Re: Google Code: Support for Mercurial and Analysis of Git and Mercurial

A Large Angry SCM <gitzilla@xxxxxxxxx> · Sun, 26 Apr 2009 14:00:24 -0400

Johannes Schindelin wrote:
Hi,

On Sun, 26 Apr 2009, A Large Angry SCM wrote:

Johannes Schindelin wrote:

On Sun, 26 Apr 2009, A Large Angry SCM wrote:

Another important criteria was which, both or neither of Git and Hg 
would actually work and perform well on top of Google Code's 
underling storage system and except to mention they would be using 
Bigtable, the report did not discuss this. Git on top of Bigtable 
will not perform well.
Actually, did we not arrive at the conclusion that it could perform 
well at least with the filesystem layer on top of big table, but even 
better if the big tables stored certain chunks (not really all that 
different from the chunks needed for mirror-sync!)?

Back when I discussed this with a Googler, it was all too obvious that 
they are not interested (and in the meantime I understand why, see my 
other mail).
I don't remember the mirror-sync discussion. But I do remember that when 
the discussion turned to implementing a filesystem on top of Bigtable 
that would not cause performance problems for Git, my response was that 
you'd still be much better off going to GFS directly instead of faking a 
filesystem on top of Bigtable without all of the Bigtable limitations.

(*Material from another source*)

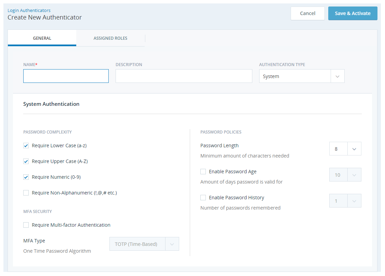This screenshot has height=276, width=385.
Task: Switch to the Assigned Roles tab
Action: (110, 38)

Umm, GFS is built on top of Bigtable, no?

Other way around.

Bigtable _is_ appealing to implement the Git object store on. It's too 
bad the latency in Bigtable would make it horribly slow.

If you store one object per Bigtable, yes.  If you store a few undelta'd 
objects there, and then use the pack run to optimize those tables, I think 
it would not be horribly slow.  Of course, you'd need to do exactly the 
same optimizations necessary for mirror-sync, but I might have mentioned 
that already ;-)

But now you have to find where you stored those "few undelta'd objects" 
and then go get the object you're interested in. The only way you can 
win with that scheme is if you can find groups of objects that are 
(almost) always accessed together, for all objects (and still not get 
tripped up by the other limitations of Bigtable).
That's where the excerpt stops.